Der Chef des Bundesverbands der Deutschen Industrie (BDI) sieht die Wettbewerbsfähigkeit der hiesigen Unternehmen gefährdet: Die seit Jahren schwachen Wachstumsraten deuteten darauf hin, dass die Rahmenbedingungen am Standort Deutschland nicht richtig seien. »Politisch unbequeme Entscheidungen werden vertagt, verschoben und zerredet«, lässt der BDI-Mann auf dem Unternehmertag der Wirtschaft in Berlin und Brandenburg kein gutes Haar an der Regierung. Seine Forderungsliste ist lang: Abgebaut werden müssten die Lohnkosten und Steuern, die so hoch wie nirgends sonst seien, ebenso Regulierung und Bürokratie, insbesondere die »strengen Auflagen beim Umweltschutz«. Und dann noch die hohen Energiepreise: »Der Strompreis steigt und steigt«, sagt der Chef des Kupferproduzenten Norddeutsche Affinerie, der auch den BDI-Energieausschuss leitet, in einem Interview. »Das ist ein Beitrag zur Deindustrialisierung Deutschlands.«

Seit Monaten kritisiert die Unternehmenslobby gebetsmühlenartig, wie schlecht es um die deutsche Industrie bestellt sei, weil die Ampel-Koalition die Rahmenbedingungen verschärft oder zumindest nicht verbessert habe. Die obigen Zitate geben die Kritikpunkte gut wieder – doch sie sind mehr als 20 Jahre alt. Seit der Schlussphase der Ära Helmut Kohl und erst recht unter Gerhard Schröder setzten die Verbände die Regierung mit einer »Standortdebatte« unter Druck. Wortführer waren der konzernnahe BDI und die mittelständisch geprägte Bundesvereinigung der Deutschen Arbeitgeberverbände (BDA). Deren langjähriger Präsident Dieter Hundt erklärte 1999 auf der 50-Jahre-Jubiläumsfeier in Berlin, worum es vor allem ging: den Umbau der Sozialversicherungssysteme zu einer Basis-Sicherung und den Ausbau der privaten Eigenvorsorge. Ziel müsse sein, die Kosten der Sozialsysteme von den Arbeitsverhältnissen zu entkoppeln.

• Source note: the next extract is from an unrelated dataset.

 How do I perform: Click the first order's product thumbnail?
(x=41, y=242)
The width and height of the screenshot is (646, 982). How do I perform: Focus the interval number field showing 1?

Solche Äußerungen blieben weitgehend unwidersprochen, denn es war die Hochphase des neoliberal dominierten öffentlichen Diskurses in Deutschland: Der wissenschaftliche Mainstream samt den Regierungsberatern stieß ins gleiche Horn, in den Medien wurde dies genauso wenig infrage gestellt wie in den großen Parteien. Selbst die Bundesbank, die politisch eigentlich neutral sein sollte, schrieb ungewöhnlich undiplomatisch: »Deutschland ist nicht fit für den Standortwettbewerb.«

Vor diesem Hintergrund war das Bündnis für Arbeit, in dem die neue rot-grüne Regierung ab Ende 1998 in konzertierter Aktion mit Unternehmen und Gewerkschaften Lösungen für die damaligen Probleme suchte, zum Scheitern verurteilt. Schnell ging es nur noch um »Reformen«, als Synonym für Kostensenkung und Sozialabbau. Die Standortdebatte zeigte die gewünschte Wirkung: Die Unternehmenssteuern samt Spitzensteuersatz wurden massiv gesenkt. Begonnen unter Norbert Blüm (CDU), ging es der gesetzlichen Rente an den Kragen. SPD-Sozialminister Walter Riester senkte 2001 das Rentenniveau massiv ab und führte eine staatliche geförderte private Zusatzversorgung ein. Höhepunkt war Schröders Agenda 2010 mit dem Kernstück Hartz IV, die dazu führte, dass die Sozialleistungen gekürzt, der Arbeitsmarkt flexibilisiert und ein riesiger Niedriglohnsektor geschaffen wurden.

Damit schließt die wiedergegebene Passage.